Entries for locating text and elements
▼
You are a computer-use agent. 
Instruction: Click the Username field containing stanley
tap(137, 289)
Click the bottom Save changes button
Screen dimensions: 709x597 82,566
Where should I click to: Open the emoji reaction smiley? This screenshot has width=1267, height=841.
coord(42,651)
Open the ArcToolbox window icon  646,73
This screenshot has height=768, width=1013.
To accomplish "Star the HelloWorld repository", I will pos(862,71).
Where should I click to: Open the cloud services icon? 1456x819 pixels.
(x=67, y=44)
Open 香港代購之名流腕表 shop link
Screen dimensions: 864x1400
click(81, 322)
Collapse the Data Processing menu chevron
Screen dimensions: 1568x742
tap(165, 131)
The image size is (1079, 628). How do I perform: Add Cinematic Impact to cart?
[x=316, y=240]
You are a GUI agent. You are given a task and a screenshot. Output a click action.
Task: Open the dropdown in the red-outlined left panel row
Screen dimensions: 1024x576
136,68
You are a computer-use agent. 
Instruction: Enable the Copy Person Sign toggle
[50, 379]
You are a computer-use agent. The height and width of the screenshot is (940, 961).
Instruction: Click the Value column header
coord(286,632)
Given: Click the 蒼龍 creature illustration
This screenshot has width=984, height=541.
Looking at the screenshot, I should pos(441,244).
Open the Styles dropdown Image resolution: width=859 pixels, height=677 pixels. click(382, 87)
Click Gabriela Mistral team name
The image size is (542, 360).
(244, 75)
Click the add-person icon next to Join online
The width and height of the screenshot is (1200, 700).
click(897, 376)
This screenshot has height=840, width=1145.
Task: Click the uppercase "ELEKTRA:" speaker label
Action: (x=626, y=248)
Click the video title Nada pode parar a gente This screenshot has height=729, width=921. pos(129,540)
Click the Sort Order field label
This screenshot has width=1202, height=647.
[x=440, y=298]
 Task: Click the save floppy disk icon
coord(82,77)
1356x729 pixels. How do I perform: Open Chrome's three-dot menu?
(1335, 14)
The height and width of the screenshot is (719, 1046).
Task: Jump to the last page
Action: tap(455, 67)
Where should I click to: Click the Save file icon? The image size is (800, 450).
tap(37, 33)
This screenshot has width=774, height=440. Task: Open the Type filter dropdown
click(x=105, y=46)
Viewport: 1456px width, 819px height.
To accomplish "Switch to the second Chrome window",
▲
Please put every line of the items above into a Markdown table with two columns, Row and Line, giving each row a number and leaving out blank lines.

**Expected output**.
| Row | Line |
|---|---|
| 1 | You are a computer-use agent.  |
| 2 | Instruction: Click the Username field containing stanley |
| 3 | tap(137, 289) |
| 4 | Click the bottom Save changes button |
| 5 | Screen dimensions: 709x597 82,566 |
| 6 | Where should I click to: Open the emoji reaction smiley? This screenshot has width=1267, height=841. |
| 7 | coord(42,651) |
| 8 | Open the ArcToolbox window icon  646,73 |
| 9 | This screenshot has height=768, width=1013. |
| 10 | To accomplish "Star the HelloWorld repository", I will pos(862,71). |
| 11 | Where should I click to: Open the cloud services icon? 1456x819 pixels. |
| 12 | (x=67, y=44) |
| 13 | Open 香港代購之名流腕表 shop link |
| 14 | Screen dimensions: 864x1400 |
| 15 | click(81, 322) |
| 16 | Collapse the Data Processing menu chevron |
| 17 | Screen dimensions: 1568x742 |
| 18 | tap(165, 131) |
| 19 | The image size is (1079, 628). How do I perform: Add Cinematic Impact to cart? |
| 20 | [x=316, y=240] |
| 21 | You are a GUI agent. You are given a task and a screenshot. Output a click action. |
| 22 | Task: Open the dropdown in the red-outlined left panel row |
| 23 | Screen dimensions: 1024x576 |
| 24 | 136,68 |
| 25 | You are a computer-use agent.  |
| 26 | Instruction: Enable the Copy Person Sign toggle |
| 27 | [50, 379] |
| 28 | You are a computer-use agent. The height and width of the screenshot is (940, 961). |
| 29 | Instruction: Click the Value column header |
| 30 | coord(286,632) |
| 31 | Given: Click the 蒼龍 creature illustration |
| 32 | This screenshot has width=984, height=541. |
| 33 | Looking at the screenshot, I should pos(441,244). |
| 34 | Open the Styles dropdown Image resolution: width=859 pixels, height=677 pixels. click(382, 87) |
| 35 | Click Gabriela Mistral team name |
| 36 | The image size is (542, 360). |
| 37 | (244, 75) |
| 38 | Click the add-person icon next to Join online |
| 39 | The width and height of the screenshot is (1200, 700). |
| 40 | click(897, 376) |
| 41 | This screenshot has height=840, width=1145. |
| 42 | Task: Click the uppercase "ELEKTRA:" speaker label |
| 43 | Action: (x=626, y=248) |
| 44 | Click the video title Nada pode parar a gente This screenshot has height=729, width=921. pos(129,540) |
| 45 | Click the Sort Order field label |
| 46 | This screenshot has width=1202, height=647. |
| 47 | [x=440, y=298] |
| 48 |  Task: Click the save floppy disk icon |
| 49 | coord(82,77) |
| 50 | 1356x729 pixels. How do I perform: Open Chrome's three-dot menu? |
| 51 | (1335, 14) |
| 52 | The height and width of the screenshot is (719, 1046). |
| 53 | Task: Jump to the last page |
| 54 | Action: tap(455, 67) |
| 55 | Where should I click to: Click the Save file icon? The image size is (800, 450). |
| 56 | tap(37, 33) |
| 57 | This screenshot has width=774, height=440. Task: Open the Type filter dropdown |
| 58 | click(x=105, y=46) |
| 59 | Viewport: 1456px width, 819px height. |
| 60 | To accomplish "Switch to the second Chrome window", |